__WHAT IS ASKED__.
1. In the passage on disappearing languages, how many languages could you hear spoken within a 10-mile radius of New York City?
2. Please copy the passage on disappearing languages word for word, between "In fact, linguists" and "consequences might be.", inclusive.

__PASSAGE PROVIDED__.
◆ ◆ ◆ ◆

Language evolves. This should come as no surprise to anyone. We all know that many of the most common modern languages spoken throughout the world today have developed from earlier ancient languages. But what might come as more of a shock is that over the past century, hundreds of languages have become extinct.

In fact, linguists estimate that if languages continue to fall away at the current rate, by the year 2100, 50% of the world’s remaining 6,500 languages will disappear. But is this actually a problem? To answer this question, we should consider why languages are disappearing and what some of the additional consequences might be.

Why are languages disappearing?

Visit New York City and you could hear some 800 languages being spoken within a 10-mile radius. These languages represent more than 10 percent of languages spoken around the world. So, what would cause one of these languages to suddenly go extinct?

There are a whole host of reasons explaining why certain languages have disappeared throughout human history:

  • Political persecution and deliberate suppression: For much of the 20th century, governments around the world imposed language on indigenous people. For example, some 100 aboriginal languages in Australia disappeared since European settlers first arrived. And some 50 years after China annexed Tibet, dozens of distinct dialects with with unique alphabets are currently on the edge of extinction.

◆ ◆ ◆ ◆

__DATA SEGMENT__.
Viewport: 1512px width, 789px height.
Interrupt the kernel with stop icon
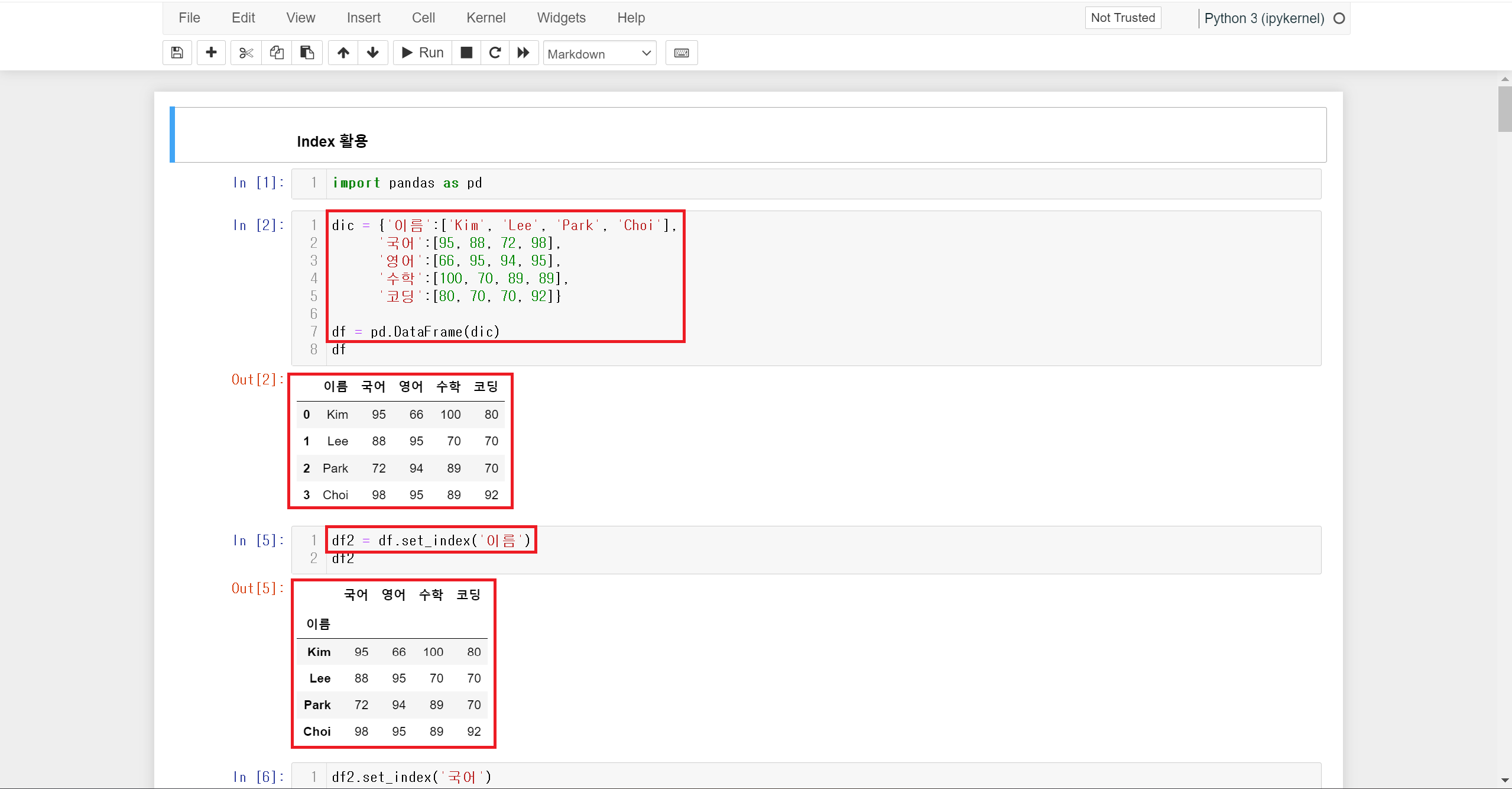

◆ ◆ ◆ ◆

__ANSWERS BELOW__.
1. Some 800 languages.

2.
In fact, linguists estimate that if languages continue to fall away at the current rate, by the year 2100, 50% of the world’s remaining 6,500 languages will disappear. But is this actually a problem? To answer this question, we should consider why languages are disappearing and what some of the additional consequences might be.